Your objective
Give back every entry in full, exactly as it reads.

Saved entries
————

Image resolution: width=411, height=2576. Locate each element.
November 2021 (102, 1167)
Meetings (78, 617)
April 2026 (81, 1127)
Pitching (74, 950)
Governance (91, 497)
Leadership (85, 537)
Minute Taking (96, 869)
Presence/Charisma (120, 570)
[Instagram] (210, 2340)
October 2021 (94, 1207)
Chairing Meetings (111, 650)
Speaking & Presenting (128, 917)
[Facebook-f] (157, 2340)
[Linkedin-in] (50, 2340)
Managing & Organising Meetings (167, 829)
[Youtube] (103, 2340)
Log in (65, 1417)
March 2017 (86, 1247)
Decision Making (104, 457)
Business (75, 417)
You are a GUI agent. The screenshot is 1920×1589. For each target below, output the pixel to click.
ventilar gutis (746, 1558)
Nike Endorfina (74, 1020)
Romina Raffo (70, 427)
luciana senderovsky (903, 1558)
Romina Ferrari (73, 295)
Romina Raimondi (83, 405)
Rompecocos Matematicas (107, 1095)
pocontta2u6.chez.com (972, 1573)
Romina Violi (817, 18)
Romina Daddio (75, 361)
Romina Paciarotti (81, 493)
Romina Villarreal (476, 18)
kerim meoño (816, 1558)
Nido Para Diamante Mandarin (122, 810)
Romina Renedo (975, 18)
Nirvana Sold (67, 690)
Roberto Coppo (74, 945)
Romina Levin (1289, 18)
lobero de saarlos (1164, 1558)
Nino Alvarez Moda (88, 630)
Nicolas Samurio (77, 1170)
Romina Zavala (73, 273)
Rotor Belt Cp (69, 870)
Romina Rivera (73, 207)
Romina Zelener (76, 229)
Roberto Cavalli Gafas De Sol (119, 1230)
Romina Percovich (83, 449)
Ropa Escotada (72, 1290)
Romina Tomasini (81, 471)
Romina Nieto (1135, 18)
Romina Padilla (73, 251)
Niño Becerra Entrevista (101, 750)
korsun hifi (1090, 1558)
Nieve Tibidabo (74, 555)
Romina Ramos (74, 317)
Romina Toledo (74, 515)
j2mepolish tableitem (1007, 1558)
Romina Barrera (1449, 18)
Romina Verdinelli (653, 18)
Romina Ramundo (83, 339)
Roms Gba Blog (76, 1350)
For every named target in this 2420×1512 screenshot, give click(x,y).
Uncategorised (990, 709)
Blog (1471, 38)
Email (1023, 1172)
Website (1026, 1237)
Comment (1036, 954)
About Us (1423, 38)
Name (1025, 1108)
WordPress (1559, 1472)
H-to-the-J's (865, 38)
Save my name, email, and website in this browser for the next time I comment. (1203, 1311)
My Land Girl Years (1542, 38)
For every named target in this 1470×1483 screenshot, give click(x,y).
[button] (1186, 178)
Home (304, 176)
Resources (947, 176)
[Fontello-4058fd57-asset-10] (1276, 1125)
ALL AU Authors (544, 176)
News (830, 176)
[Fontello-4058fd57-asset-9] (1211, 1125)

————

Answer space
Image resolution: width=411, height=2576. Locate each element.
November 2021 (102, 1167)
Meetings (78, 617)
April 2026 (81, 1127)
Pitching (74, 950)
Governance (91, 497)
Leadership (85, 537)
Minute Taking (96, 869)
Presence/Charisma (120, 570)
[Instagram] (210, 2340)
October 2021 (94, 1207)
Chairing Meetings (111, 650)
Speaking & Presenting (128, 917)
[Facebook-f] (157, 2340)
[Linkedin-in] (50, 2340)
Managing & Organising Meetings (167, 829)
[Youtube] (103, 2340)
Log in (65, 1417)
March 2017 (86, 1247)
Decision Making (104, 457)
Business (75, 417)
You are a GUI agent. The screenshot is 1920×1589. For each target below, output the pixel to click.
ventilar gutis (746, 1558)
Nike Endorfina (74, 1020)
Romina Raffo (70, 427)
luciana senderovsky (903, 1558)
Romina Ferrari (73, 295)
Romina Raimondi (83, 405)
Rompecocos Matematicas (107, 1095)
pocontta2u6.chez.com (972, 1573)
Romina Violi (817, 18)
Romina Daddio (75, 361)
Romina Paciarotti (81, 493)
Romina Villarreal (476, 18)
kerim meoño (816, 1558)
Nido Para Diamante Mandarin (122, 810)
Romina Renedo (975, 18)
Nirvana Sold (67, 690)
Roberto Coppo (74, 945)
Romina Levin (1289, 18)
lobero de saarlos (1164, 1558)
Nino Alvarez Moda (88, 630)
Nicolas Samurio (77, 1170)
Romina Zavala (73, 273)
Rotor Belt Cp (69, 870)
Romina Rivera (73, 207)
Romina Zelener (76, 229)
Roberto Cavalli Gafas De Sol (119, 1230)
Romina Percovich (83, 449)
Ropa Escotada (72, 1290)
Romina Tomasini (81, 471)
Romina Nieto (1135, 18)
Romina Padilla (73, 251)
Niño Becerra Entrevista (101, 750)
korsun hifi (1090, 1558)
Nieve Tibidabo (74, 555)
Romina Ramos (74, 317)
Romina Toledo (74, 515)
j2mepolish tableitem (1007, 1558)
Romina Barrera (1449, 18)
Romina Verdinelli (653, 18)
Romina Ramundo (83, 339)
Roms Gba Blog (76, 1350)
For every named target in this 2420×1512 screenshot, give click(x,y).
Uncategorised (990, 709)
Blog (1471, 38)
Email (1023, 1172)
Website (1026, 1237)
Comment (1036, 954)
About Us (1423, 38)
Name (1025, 1108)
WordPress (1559, 1472)
H-to-the-J's (865, 38)
Save my name, email, and website in this browser for the next time I comment. (1203, 1311)
My Land Girl Years (1542, 38)
For every named target in this 1470×1483 screenshot, give click(x,y).
[button] (1186, 178)
Home (304, 176)
Resources (947, 176)
[Fontello-4058fd57-asset-10] (1276, 1125)
ALL AU Authors (544, 176)
News (830, 176)
[Fontello-4058fd57-asset-9] (1211, 1125)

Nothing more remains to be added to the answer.